§ **Complete the following**:
**a.** In the rate decision article, at what level is the Bank of Canada keeping its benchmark rate?
**b.** Rewrite the rate decision article starting at "It said it views" and ending at "likely next step.", with "quarter-point" changed to "25-basis-point".
**c.** Check each statement against the rate decision article. Answer yes or no for each, and quote the words from the article that settle it.
(i) Canada's GDP rose by 2.6% in the third quarter.
(ii) Unemployment rose in November.
(iii) The Bank's first decision of 2026 is set for January 28.

[Selected text Boundary: Start]

Wednesday, December 10, 2025

Bank of Canada delivers final rate decision of 2025

The Bank of Canada has left interest rates unchanged in its last decision of the year, holding the policy rate steady amid lingering uncertainty over inflation and the economic outlook.

The central bank said on Wednesday morning it was keeping the benchmark rate – which leads variable rates and home equity lines of credit (HELOCs) in Canada – at its current level of 2.25%, hitting pause on cuts in a decision that had been widely anticipated by financial markets.

It said it views the current policy rate as "at about the right level" to keep inflation concerns in check and manage the economy through its current challenges, suggesting that interest rate cuts in early 2026 could be off the table. 

The announcement means the Bank rounds off 2025 with its policy rate a full percentage point lower than where it sat at the end of last year, following four 25-basis-point cuts. 

No surprise for markets as BoC opts for a hold

After its last decision – a quarter-point cut on October 29 – the central bank’s governor Tiff Macklem hinted that a rate hold was its likely next step.

And a surprisingly strong jobs report for November appeared to rubber-stamp that decision, with the economy adding about 54,000 jobs last month as unemployment slipped to 6.5%.

Those numbers outstripped economists’ expectations, even though part-time work contributed to most of November’s labour market gains, and Royal Bank of Canada (RBC) assistant chief economist Nathan Janzen said in the wake of that announcement a BoC hold was now even more likely than before.

Even with the Federal Reserve poised to cut later today in the US, Bank of Montreal (BMO) chief economist Doug Porter signalled last week that the Canadian central bank was unlikely to bring rates lower.

“After leading the world on the way down in 2024, and following up with 100 bps of cuts this year, it increasingly appears that the Bank of Canada is now done,” Porter wrote.

“While the BoC leaned that way after its prior decision in October, the run of data since then has been so firmly planted on the strong side that market chatter is now that the next move could be a hike (albeit well down the road).” 

Resilient economy strengthened case for BoC pause

Analysts have also highlighted a Canadian economy that appears to be strengthening after absorbing the initial shock of US president Donald Trump’s tariff regime, launched earlier this year.

In the third quarter, Canada’s gross domestic product (GDP) posted a surprising jump, rising by 2.6% and defying predictions from earlier in the year that the economy would buckle under the weight of those Trump tariffs.

The Bank’s first decision of 2026 will arrive on January 28, followed by seven subsequent rate announcements: on March 18, April 29, June 10, July 15, September 2, October 28, and December 9.

[Selected text Boundary: End]
[Data below Boundary: Start]

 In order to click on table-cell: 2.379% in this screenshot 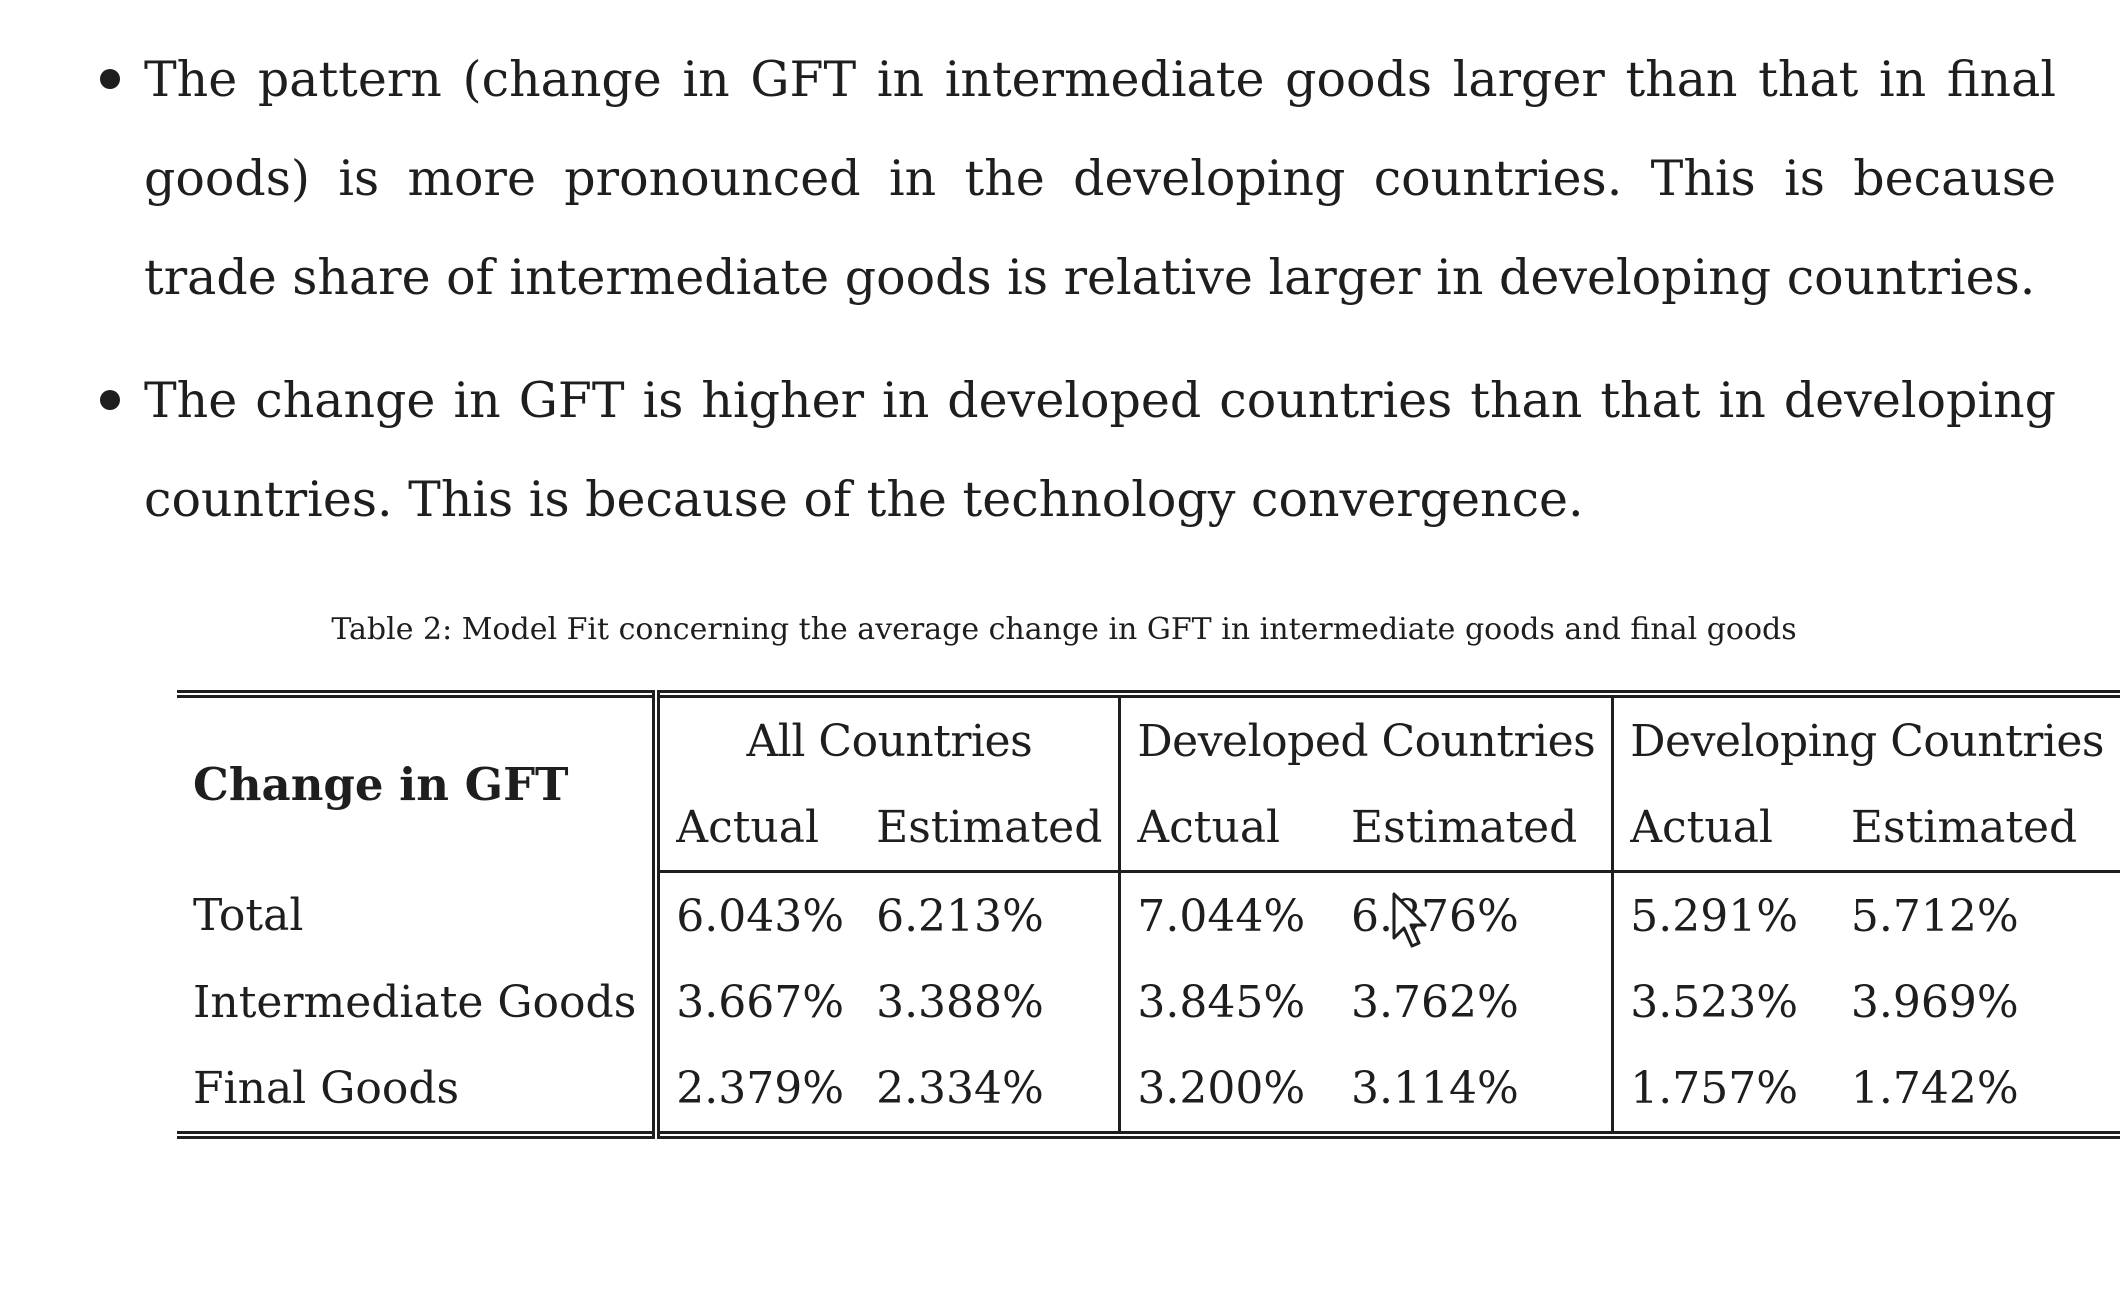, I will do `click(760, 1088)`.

[Data below Boundary: End]

§ **Your responses**:
**a.** 2.25%

**b.**
It said it views the current policy rate as "at about the right level" to keep inflation concerns in check and manage the economy through its current challenges, suggesting that interest rate cuts in early 2026 could be off the table. 

The announcement means the Bank rounds off 2025 with its policy rate a full percentage point lower than where it sat at the end of last year, following four 25-basis-point cuts. 

No surprise for markets as BoC opts for a hold

After its last decision – a 25-basis-point cut on October 29 – the central bank’s governor Tiff Macklem hinted that a rate hold was its likely next step.

**c.**
(i) Yes: "rising by 2.6%"
(ii) No: "unemployment slipped to 6.5%"
(iii) Yes: "The Bank’s first decision of 2026 will arrive on January 28"